Там, в море, маневрировали флоты. В сереющем рассвете они готовились к дневным делам, к смерти, злобе и жестокости войны. Ксеркс привел их на этот холодный берег, но выполнить им предстояло клятву и обещание его отца. Царский дом помнил о греках. Ксеркс почувствовал, как глаза защипало от гордости.

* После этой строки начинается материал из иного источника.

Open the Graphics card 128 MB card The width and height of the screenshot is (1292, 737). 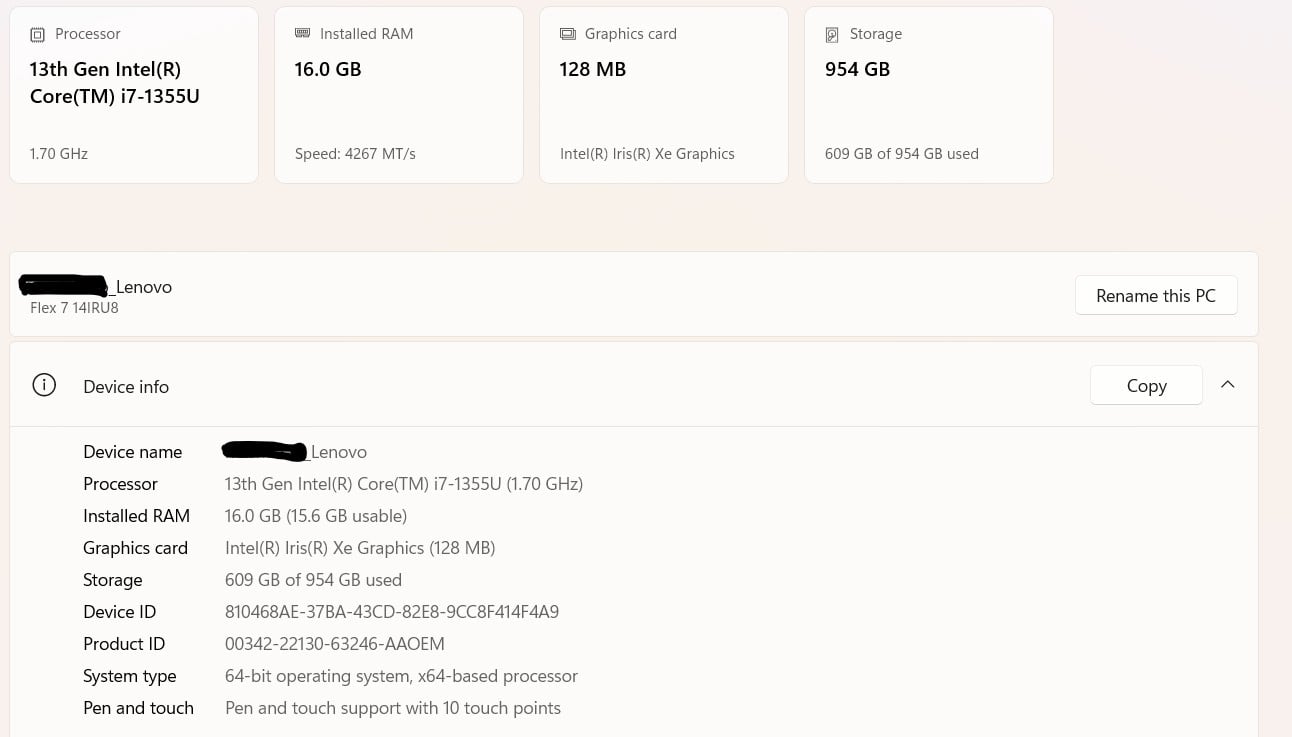(664, 95)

Корабли Коринфа плохо справились с первой линией персидских галер и потеряли треть своего числа, прежде чем Фемистокл приказал им отступить. Отправив измотанные команды отдохнуть, он выпустил свежие афинские галеры, хотя сердце его колотилось от осознания того, сколь высока ставка. Союзные города послали относительно немного кораблей, но почти две сотни афинских триер с командами из свободных людей стали законными представителями собрания на море. Женщины и дети, старики, рабы, чужестранцы-метеки остались дома. Каждый мужчина, который мог держать меч и щит, был либо на флоте, либо шел с Аристидом от Афин. Не было ни убежища, ни безопасной гавани. Либо победа, либо отказ от всего, чем они были, чем есть и чем когда-либо будут.

Фемистокл слыл суровым человеком и сам это знал. Он видел смерть во многих обличьях и не думал, что она когда-нибудь заставит его плакать. Однако и у него перехватило дыхание, когда корабль его города попал под таран и затонул с ужасающей быстротой, успев лишь выпустить пару стрел с носа. Другие галеры переворачивались, когда их таранили, третьи просто уходили под воду, не оставив и следа.

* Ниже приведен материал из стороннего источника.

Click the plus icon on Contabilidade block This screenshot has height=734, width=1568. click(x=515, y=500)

Небольшая драма закончилась достаточно быстро. Персидский корабль ушел после тарана подальше, а крики и молитвы греков заглушило бурливое море. Лишь несколько тел всплыли на поверхность, когда триера Фемистокла проходила мимо. Его люди стояли, опустив головы.

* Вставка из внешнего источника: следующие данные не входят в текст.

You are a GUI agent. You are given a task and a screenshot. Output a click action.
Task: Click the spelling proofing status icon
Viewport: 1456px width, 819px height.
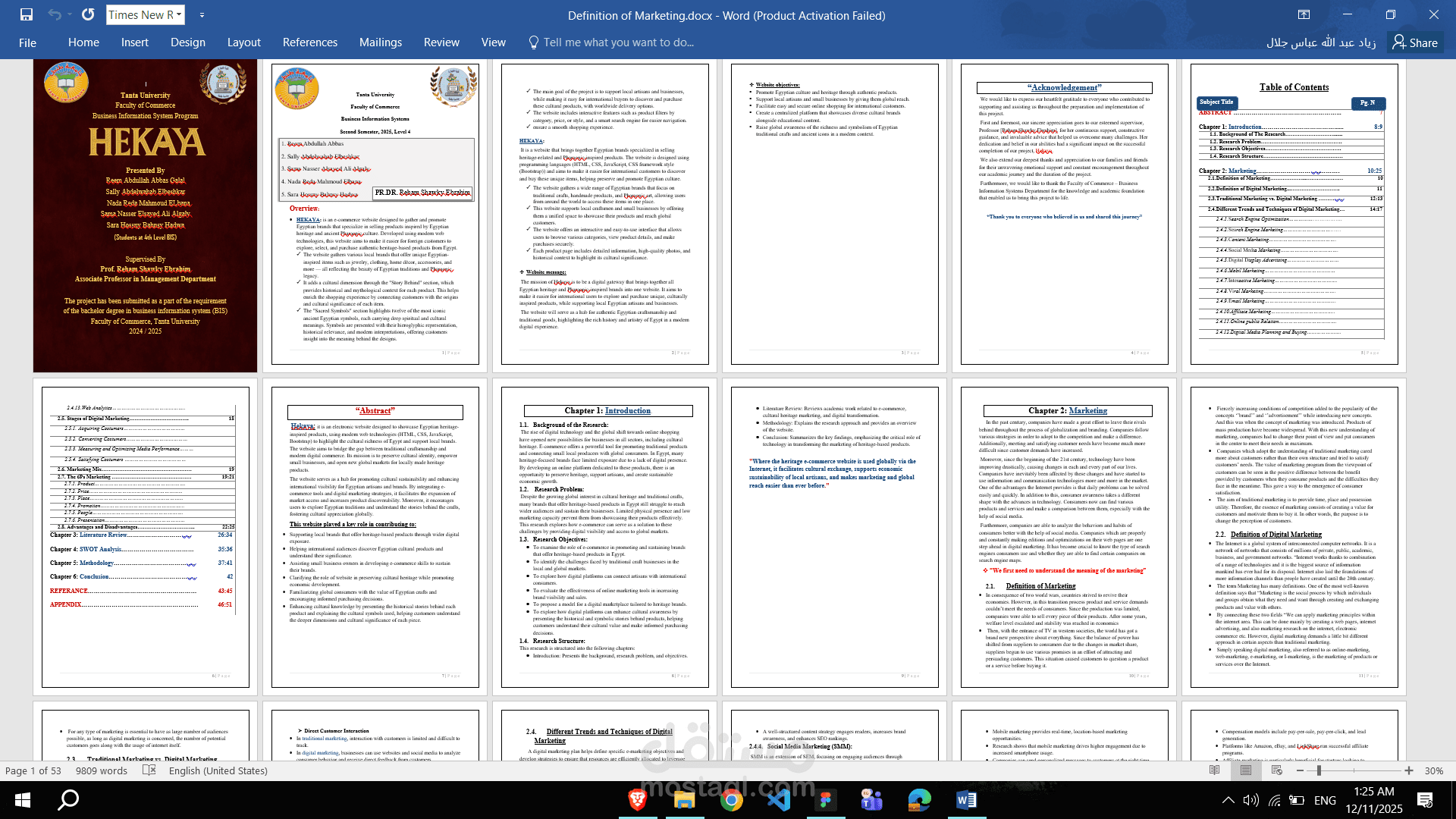pos(149,770)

Он чувствовал, что дрожит от ярости и горя. Быть лучше персов – этого не хватало. Ужасная трагическая правда заключалась в том, что, как бы хорошо ни сражались афиняне, они оставались всего лишь людьми. Они устали, и темп замедлился. Время шло, и команда, совершившая три абордажа и два тарана и пять раз избежавшая гибели, столкнулась со свежей персидской галерой. Героев победило истощение и усталость.